At the Scarborough County Court today William Purnell, a member of the Scarborough Board of Guardians, trading as Simon Purnell and Son, 48 and 49, Sandside Marine Store Dealer, sued Thomas AH Crompton, trading as Crompton and Company, 347, Cable Street, London, manufacturers and merchants, for commission amounting to £56 13s 9d.
Mr J Whitfield, solicitor, appeared for plaintiff, and Mr GFL Mortimer, barrister, instructed by Messrs Tasker Hart and Munby, was for the defendant.
Mr Whitfield, in opening the case, said the plaintiff was principally a ship’s store dealer. The defendant was a wholesale dealer in tents and other similar articles. The claim was for balance of commission payable by defendant to plaintiff at 5 per cent on the following accounts: W Catlin £1,333 15s 3d, and three smaller sums.
Mr Whitfield said the agreement entered into to pay commission was a verbal one made in January, 1914, in pursuance of tents.
By the Judge: The commission was for introducing business.
Purnell, proceeded Mr Whitfield, had dealt with defendant, and the defendant’s predecessors for some years. In 1910 he noticed some women making tents and there was some discussion as to the business of tent-making.
In the December of 1913 plaintiff, having ascertained that Mr Catlin was about to establish a holiday camp, he (plaintiff) made a request as to introducing a firm likely to do business in a satisfactory manner. Having got permission to make an introduction of that kind he wrote to defendant, setting out the facts, and stating that a camp to accommodate 600 to 1,000 people was to be established. He asked defendant to write direct, and endeavour to secure the order. If the latter was secured he asked for the “usual commission”.

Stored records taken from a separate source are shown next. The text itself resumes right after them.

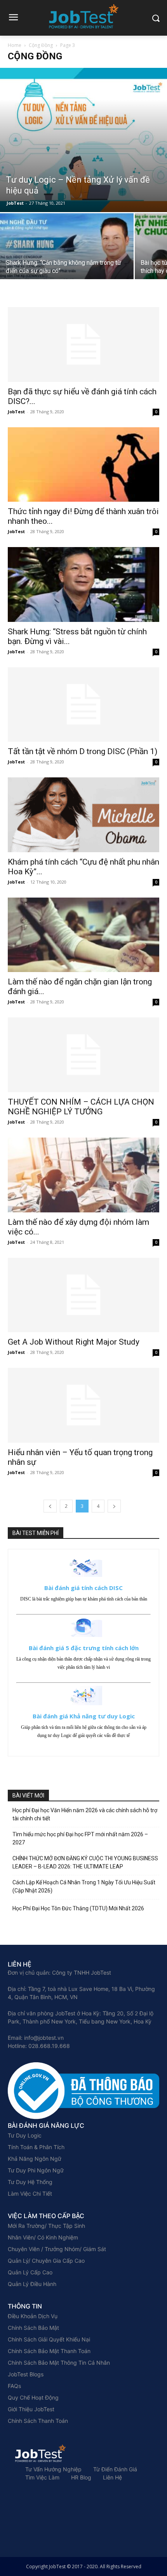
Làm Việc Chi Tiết (30, 2193)
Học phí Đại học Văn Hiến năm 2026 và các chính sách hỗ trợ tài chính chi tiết (84, 1814)
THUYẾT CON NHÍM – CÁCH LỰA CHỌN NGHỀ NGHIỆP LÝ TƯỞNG (81, 1106)
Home (14, 45)
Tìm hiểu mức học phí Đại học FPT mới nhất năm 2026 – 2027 (80, 1838)
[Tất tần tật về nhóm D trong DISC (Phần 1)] (83, 704)
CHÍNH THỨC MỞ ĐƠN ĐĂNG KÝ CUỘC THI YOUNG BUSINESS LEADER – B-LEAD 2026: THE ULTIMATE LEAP (85, 1862)
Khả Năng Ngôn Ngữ (34, 2158)
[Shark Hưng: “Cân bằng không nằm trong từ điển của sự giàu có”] (67, 263)
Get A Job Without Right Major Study (73, 1342)
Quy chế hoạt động (33, 2397)
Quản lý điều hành (32, 2284)
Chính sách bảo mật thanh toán (49, 2351)
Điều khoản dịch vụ (32, 2316)
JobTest (15, 203)
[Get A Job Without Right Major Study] (83, 1295)
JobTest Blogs (25, 2374)
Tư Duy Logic (25, 2135)
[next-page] (114, 1506)
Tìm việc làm (42, 2477)
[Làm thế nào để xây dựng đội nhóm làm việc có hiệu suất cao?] (83, 1175)
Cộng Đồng (41, 45)
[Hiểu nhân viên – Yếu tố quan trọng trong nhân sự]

Defendant came to Scarborough and in conversation with plaintiff said, “It is very good of you. I intend to have it at any price.” Plaintiff said that if business was done he would expect the usual commission. Defendant asked, “What do you mean by usual commission?”. Plaintiff replied, “We usually get 5 per cent on all transactions done.”
The order was obtained on February 9th. It appeared that the net commission due was £65 11s 8d and after deductions the amount claimed was £54 11s 8d. Later, said Mr Whitfield, defendant sent some £11 as commission in regard to the tents, expressing the hope that he would be satisfied as there was not a great deal made out of it. It was as much as he could allow. “In other cases,” said the letter, 5 per cent had been allowed “as arranged”. The sum of £11 would, of course, be only one per cent, on £1,100, but the account came to over £1,300.

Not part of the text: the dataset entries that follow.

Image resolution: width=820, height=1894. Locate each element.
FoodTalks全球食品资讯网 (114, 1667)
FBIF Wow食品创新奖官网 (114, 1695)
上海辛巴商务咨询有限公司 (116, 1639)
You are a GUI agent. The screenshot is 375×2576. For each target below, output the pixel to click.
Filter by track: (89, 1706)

In the course of his evidence plaintiff said that when he asked about the commission defendant said, “It will not be less than 5 per cent.” Witness said, “I should think not, because this is going to be a big job.”

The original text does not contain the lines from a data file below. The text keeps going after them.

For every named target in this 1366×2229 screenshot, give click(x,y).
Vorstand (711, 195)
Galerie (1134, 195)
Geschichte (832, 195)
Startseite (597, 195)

By Mr Mortimer: He considered he was entitled to five per cent, even if the conversation with Mr Crompton had not taken place – provided, of course, that the order was secured. Otherwise he would not have expected anything.
Mr Mortimer: Why, when he sent £11, didn’t you say: Eleven pounds! Eleven pounds be blowed – you promised me five per cent?
Witness said he took defendant to be a man of honour, and he wrote, through a Mr Webb, that he was not satisfied. He said that in the case of £1,000 an arrangement, he thought, would be come to. Apart from an agreement he should think anyone would claim a five per cent commission.
Mr Mortimer: Would you pay it? Witness: That is another matter (laughter).
By Mr Whitfield: In the absence of stipulation he would charge 5 per cent.
Crompton said plaintiff’s account would be credited against the commission. Nothing was said on any occasion about 5 per cent. The £11 allowed was one per cent with an addition for storage of a few goods samples. In defendant’s opinion the £11 was ample remuneration for what he did.
The contract came out at £1,311 13s 6d, and by the time plaintiff was paid there was actually no profit left.
Proceeding, defendant said there was no such thing as “usual commission”.
Mr Whitfield drew attention to a letter of defendant’s in which he said, “We have never as yet given as much commission as you state.” He asked what commission he meant by that?
Defendant said it might have been a typist’s error, because no amount of commission was stated.
The Judge said there must have been some idea in defendant’s mind.
Defendant said that that was not his dictation.
Plaintiff was given judgement for £54 11s 8d.